In the Week 4 lab, a weights_init(m) function was added to the code and applied to the generator and discriminator models. Why is weight initialization needed for the conditional GAN model, and not for the previous GAN models we studided?
Thanks,
Steve
Good observation! It turns out that it’s the same here in GANs as it is in DNNs or CNNs: the initialization algorithm you use is a “hyperparameter”, meaning a choice you need to make. There is no one magic “silver bullet” choice that works the best in all cases. You’ll notice that the init code they gave us uses a normal (Gaussian) distribution with \mu = 0 and \sigma = 0.02. It turns out that PyTorch has a default weight initialization algorithm for each type of layer. For most of the types that I looked at it (e.g. Conv2D) it uses a variant of the Uniform Distribution with \mu = 0 and a range based on the number of neurons in the particular layer. It’s not super clear in the documentation, but here’s the docpage for Conv2D and you can find it buried in all that verbiage.

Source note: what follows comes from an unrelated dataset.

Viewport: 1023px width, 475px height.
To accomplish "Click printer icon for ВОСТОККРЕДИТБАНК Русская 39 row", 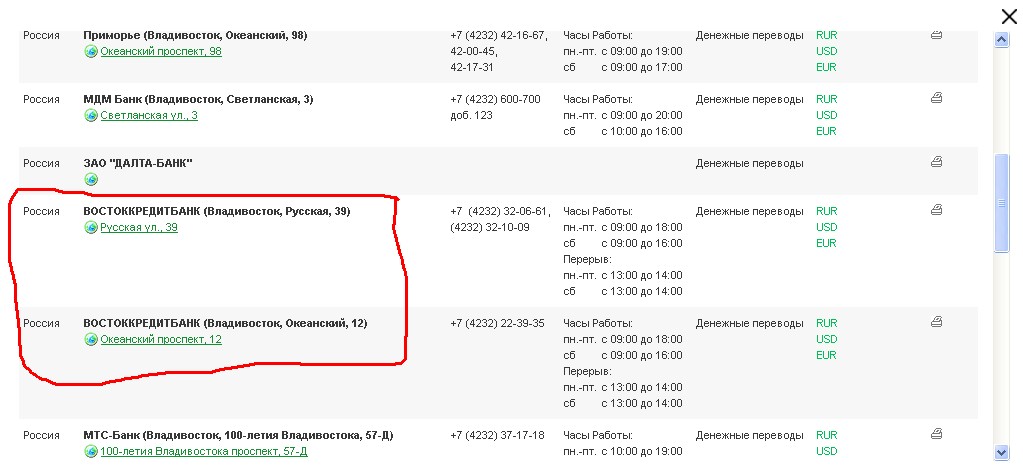I will tap(936, 210).
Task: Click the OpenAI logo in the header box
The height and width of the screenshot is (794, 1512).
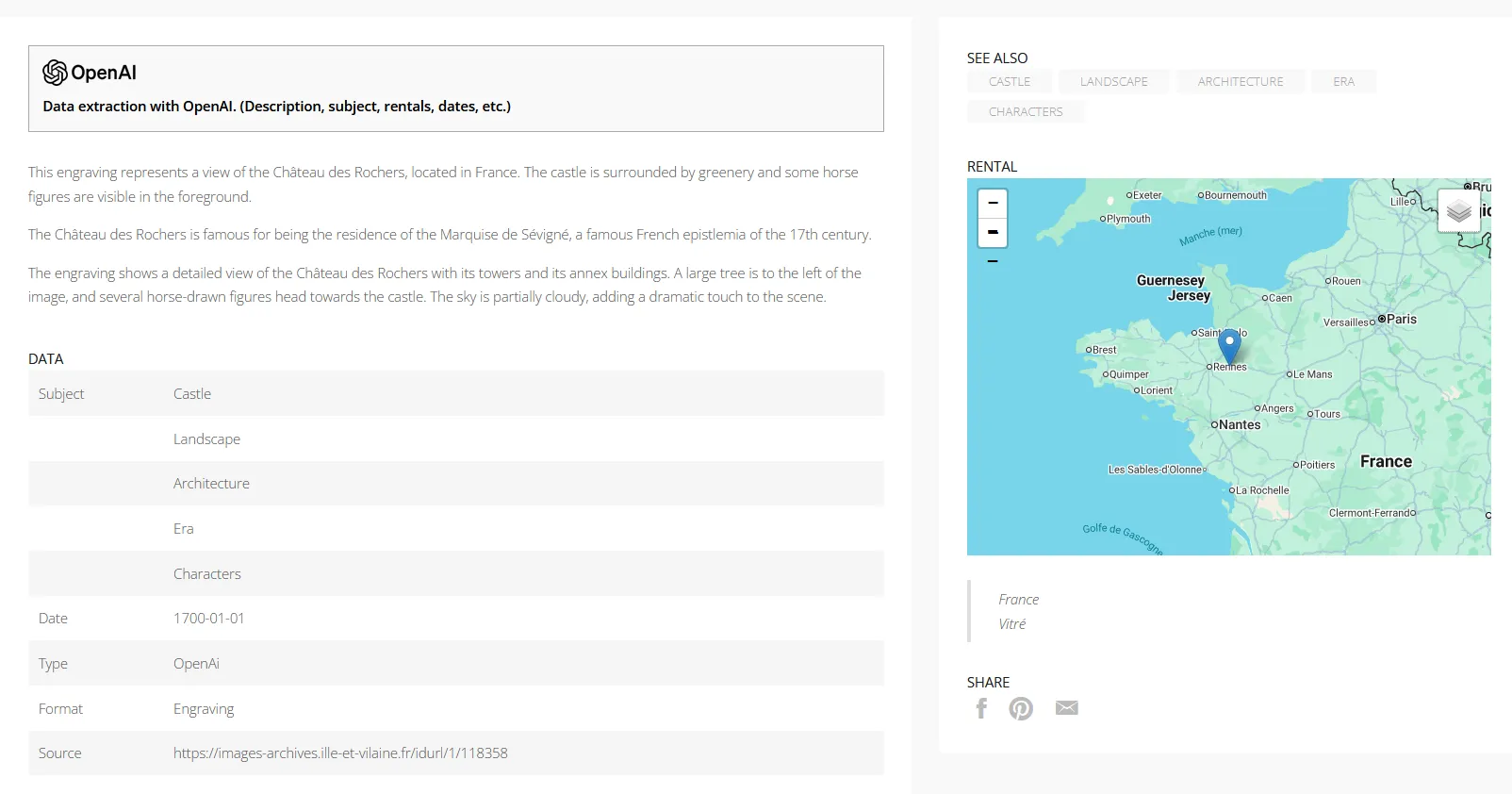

They must have run the experiment and decided that convergence is better in this case with the normal distribution. You can try removing that code or rewriting it to use a Uniform Distribution and see how it affects the performance of the training in this example. Science!
1 Like
Thank you, @paulinpaloalto! For reference, I confirmed Paul’s comment about Conv2D default initialization being uniform distribution in this discussion What is the default initialization of a conv2d layer and linear layer? - #2 by richard - PyTorch Forums.